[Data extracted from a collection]

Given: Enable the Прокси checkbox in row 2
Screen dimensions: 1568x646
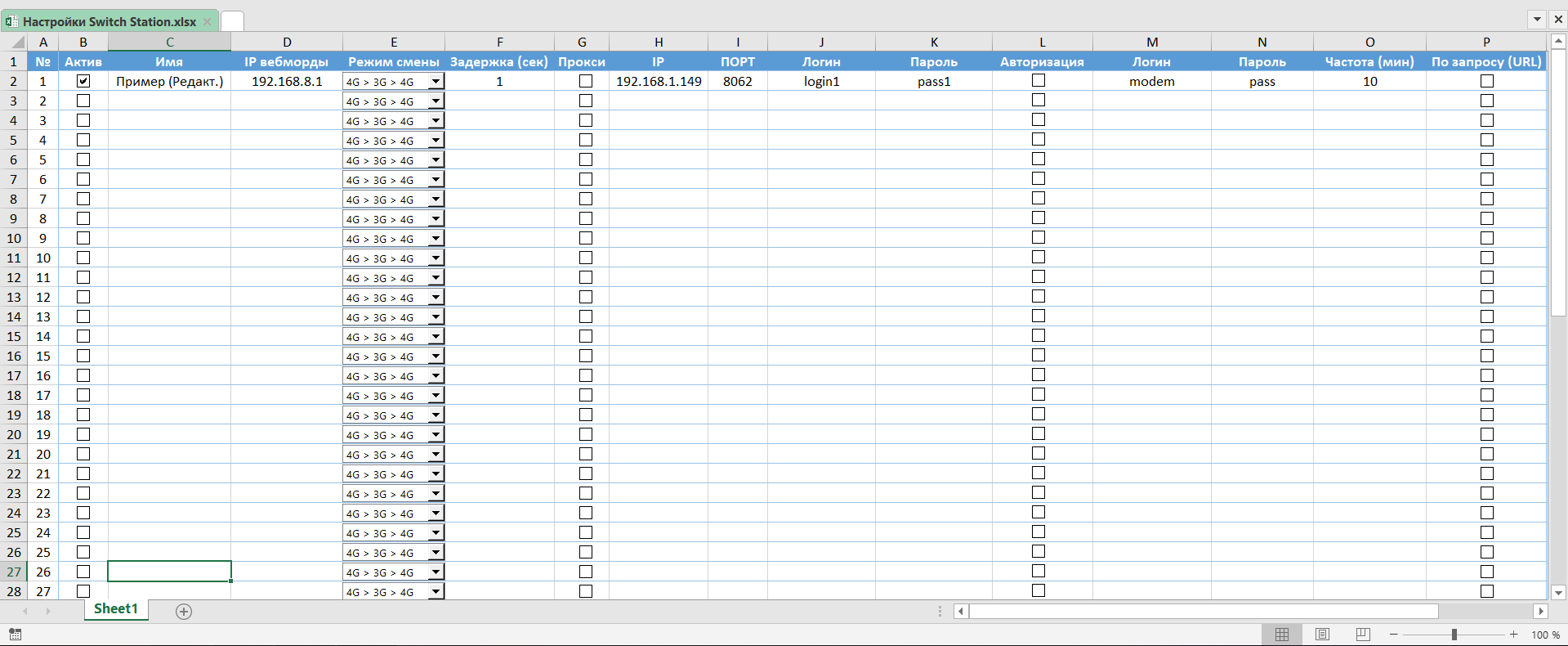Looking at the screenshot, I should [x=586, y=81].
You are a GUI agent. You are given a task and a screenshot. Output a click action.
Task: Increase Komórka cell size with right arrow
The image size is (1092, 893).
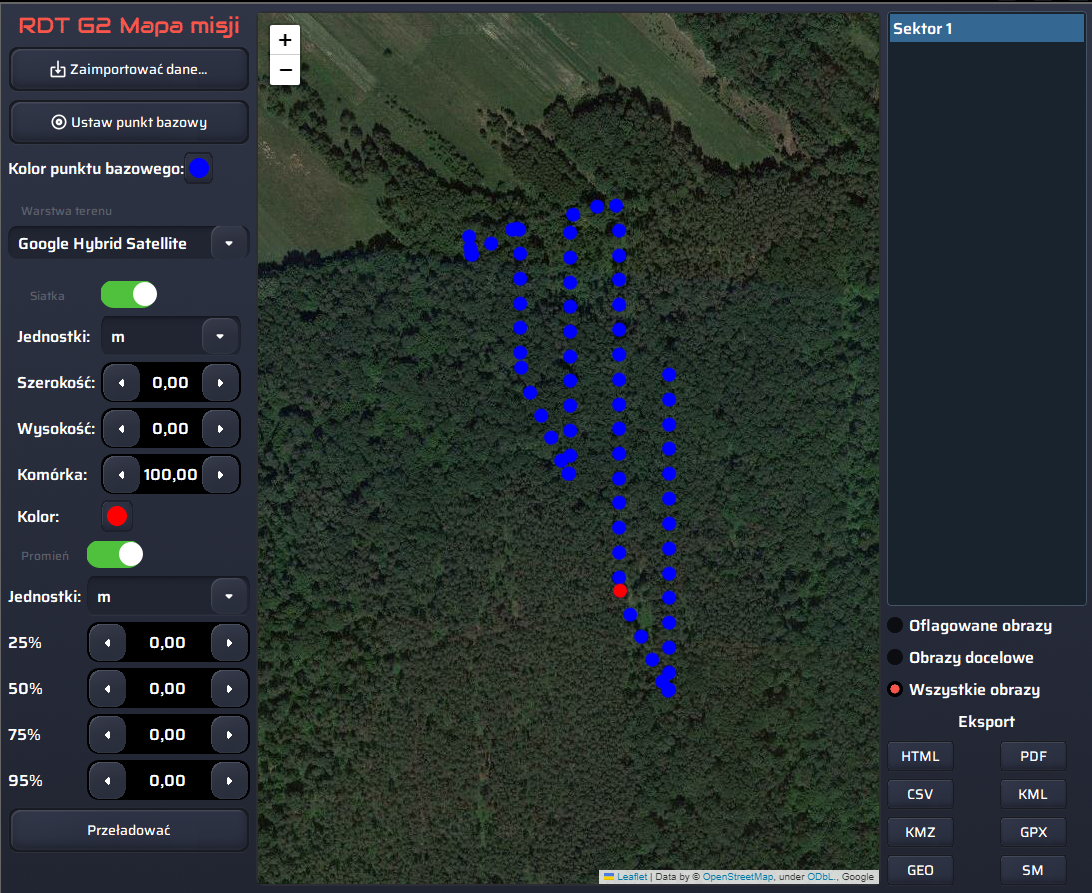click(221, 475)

*DESCRIPTION OF THE TASK*
All entries, top to bottom, should be retyped exactly; the pictures should not be.

*SOLUTION TO THIS EXERCISE*
Given: Enable the Прокси checkbox in row 2
Screen dimensions: 1568x646
Looking at the screenshot, I should [x=586, y=81].
You are a GUI agent. You are given a task and a screenshot. Output a click action.
Task: Increase Komórka cell size with right arrow
The image size is (1092, 893).
click(221, 475)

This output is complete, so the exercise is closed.